Personal information
- Full name: George Nicol
- Date of birth: 14 December 1903
- Place of birth: Saltcoats, Scotland
- Date of death: 18 December 1968 (aged 65)
- Place of death: Ardrossan, Scotland
- Height: 5 ft 9 in (1.75 m)
- Position(s): Centre forward

Senior career*
- Years: Team / Apps / (Gls)
- Ardrossan Winton Rovers
- Kilwinning Rangers
- 1927–1928: Saltcoats Victoria
- 1928–1929: Manchester United / 6 / (2)
- 1929–1932: Brighton & Hove Albion / 31 / (23)
- 1932: Glenavon
- 1932–1935: Gillingham / 66 / (38)
- 1935–1937: RC Roubaix

= George Nicol (footballer) =

Scottish footballer

George Nicol (14 December 1903 – 18 December 1968), also known as Geordie Nicol, was a Scottish professional footballer who scored 63 goals from 103 appearances in the English Football League playing for Manchester United, Brighton & Hove Albion and Gillingham. He played as a centre forward.

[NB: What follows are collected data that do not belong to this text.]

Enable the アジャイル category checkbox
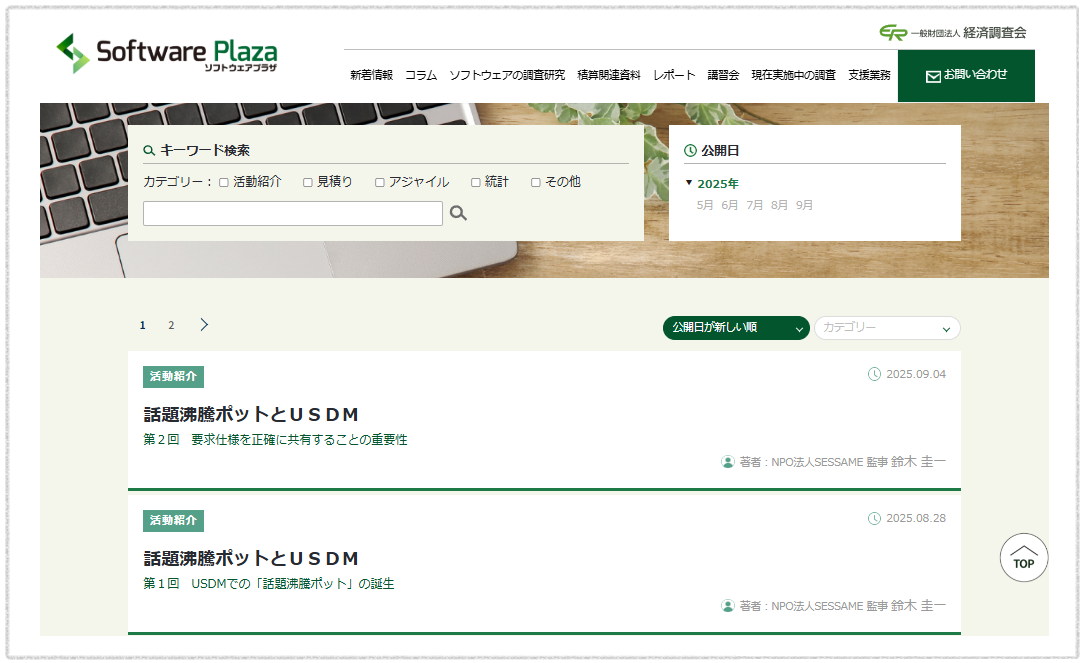1085x663 pixels. pos(380,183)
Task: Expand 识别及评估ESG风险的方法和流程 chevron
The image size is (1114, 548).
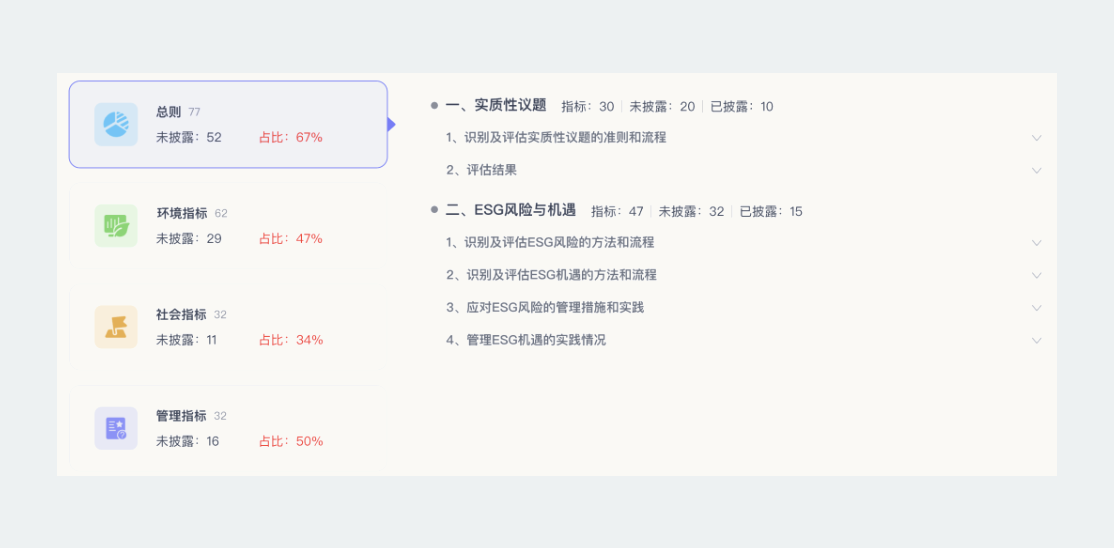Action: pos(1036,243)
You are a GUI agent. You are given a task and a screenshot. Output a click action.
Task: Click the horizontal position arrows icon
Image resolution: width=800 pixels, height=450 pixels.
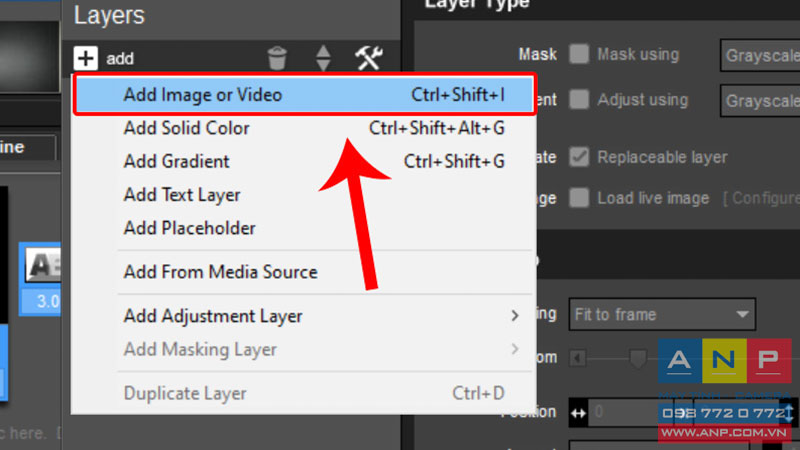click(x=578, y=413)
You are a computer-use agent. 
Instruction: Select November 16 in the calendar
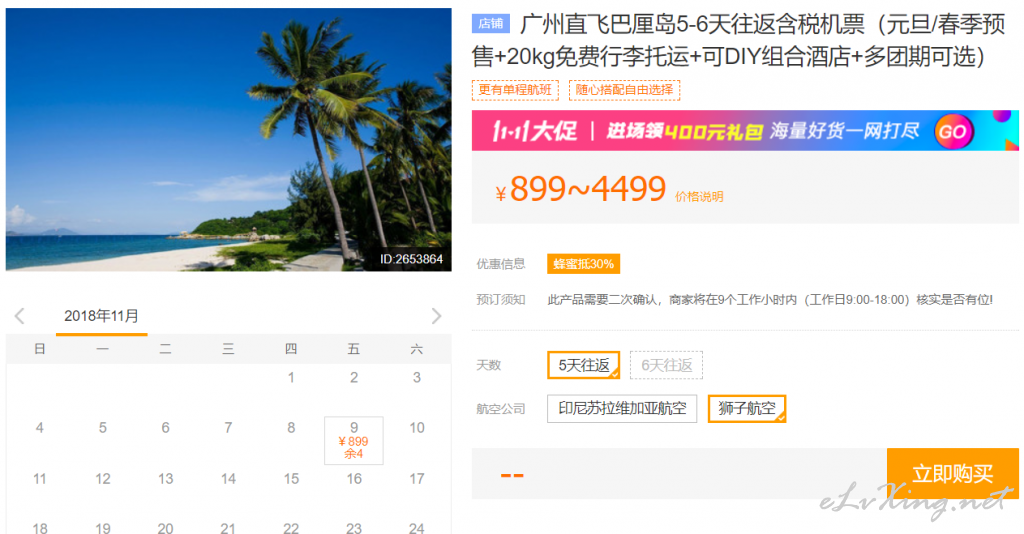(x=353, y=479)
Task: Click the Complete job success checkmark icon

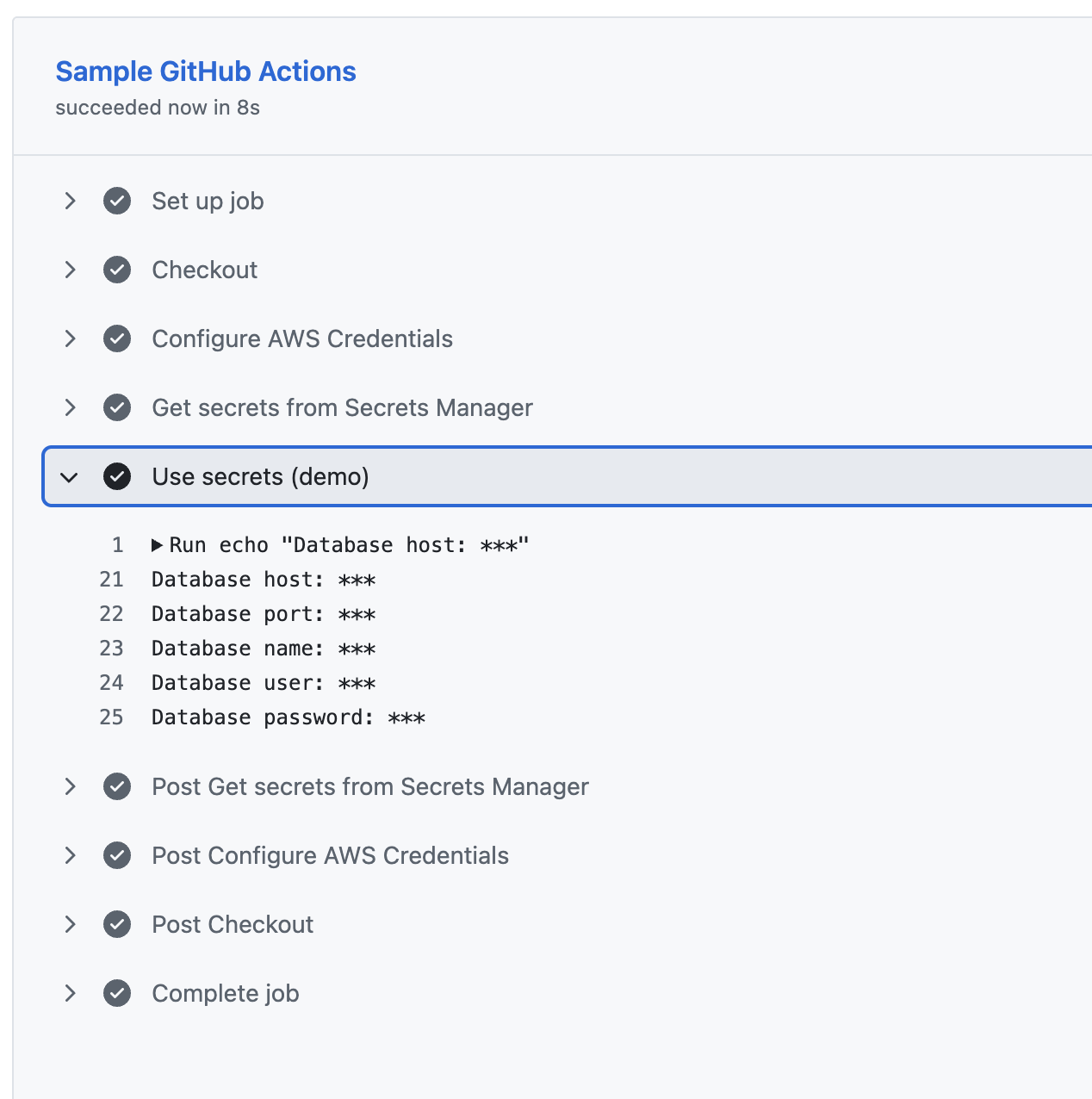Action: 117,993
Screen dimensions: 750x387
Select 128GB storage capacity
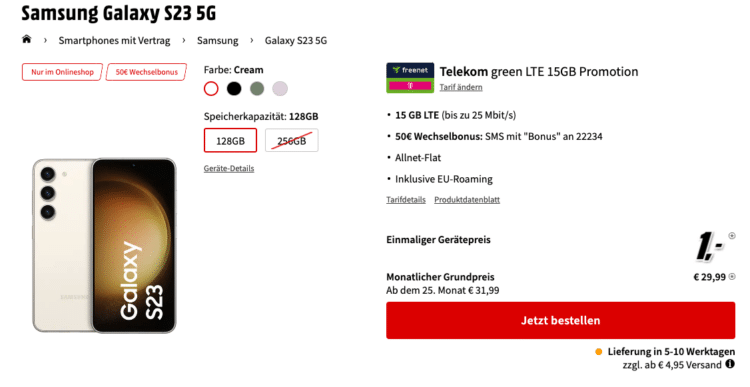(230, 141)
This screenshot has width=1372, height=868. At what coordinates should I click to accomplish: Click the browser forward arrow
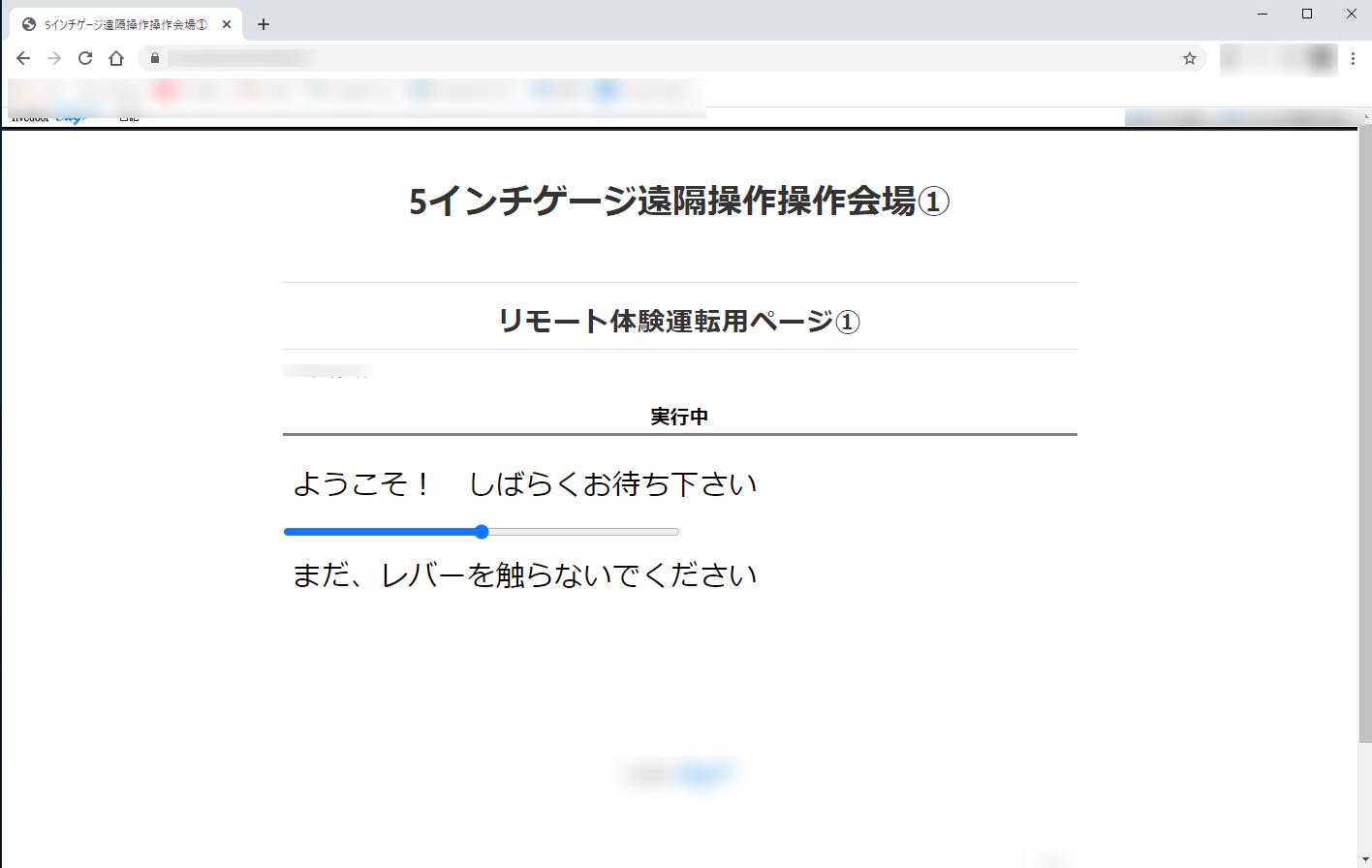click(54, 58)
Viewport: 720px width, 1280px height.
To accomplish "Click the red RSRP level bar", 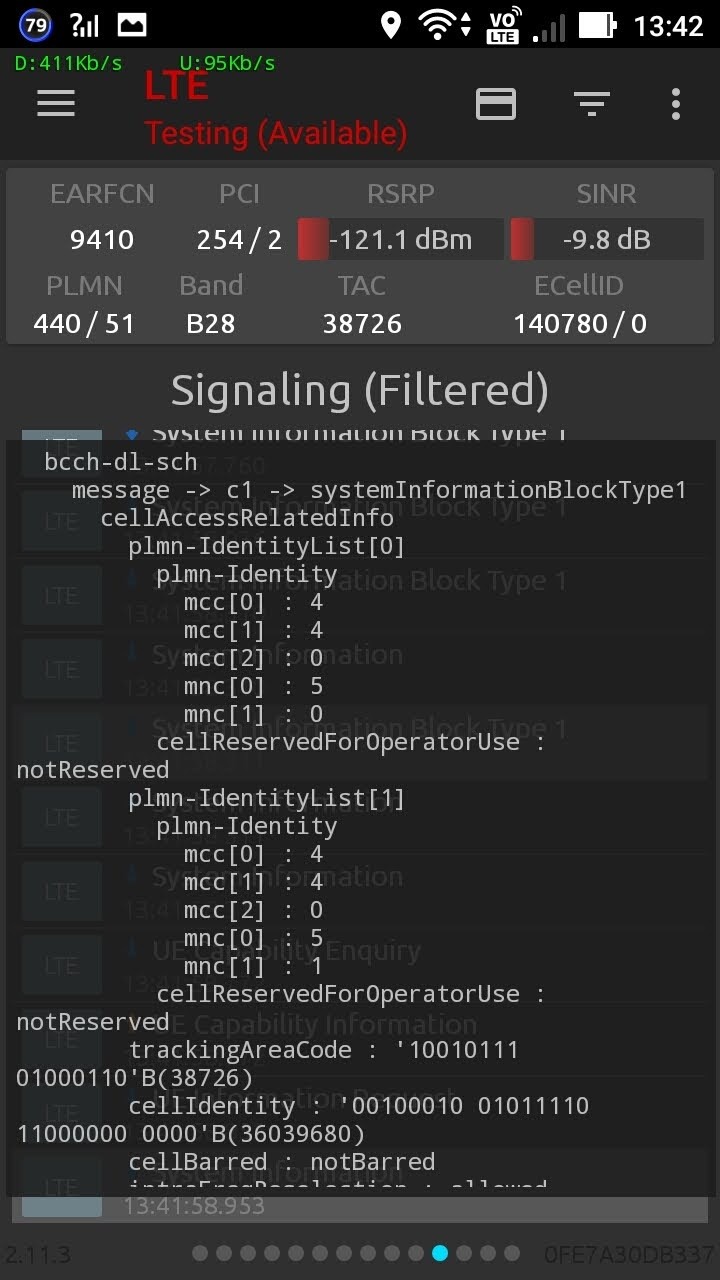I will 313,240.
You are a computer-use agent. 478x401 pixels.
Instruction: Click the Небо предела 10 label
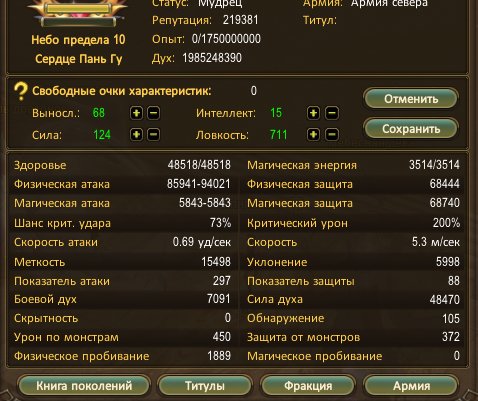78,40
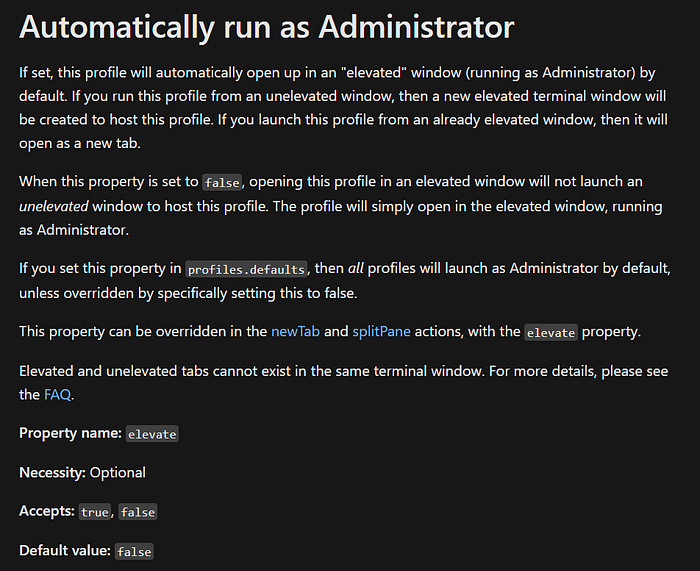This screenshot has width=700, height=571.
Task: Click the italic word 'all'
Action: (x=355, y=268)
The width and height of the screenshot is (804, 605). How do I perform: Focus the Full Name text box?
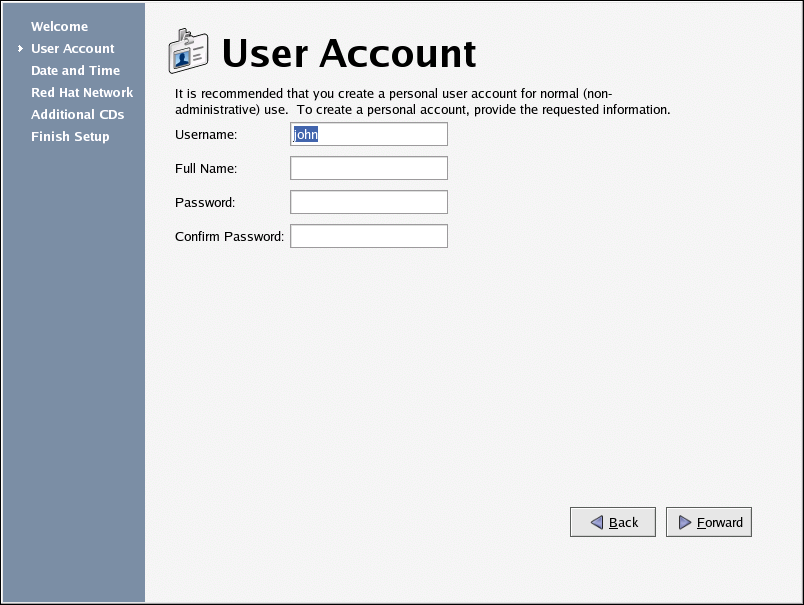click(368, 168)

Nicol was born in Saltcoats, Scotland, and played in Scottish Junior football before joining Manchester United in January 1928. He moved on to Brighton in May 1929, and was their leading scorer in the 1930–31 season with 31 goals in all competitions. He had a season in the Irish League with Glenavon before returning to England to play for Gillingham and then for French club RC Roubaix. He died in Ardrossan at the age of 65.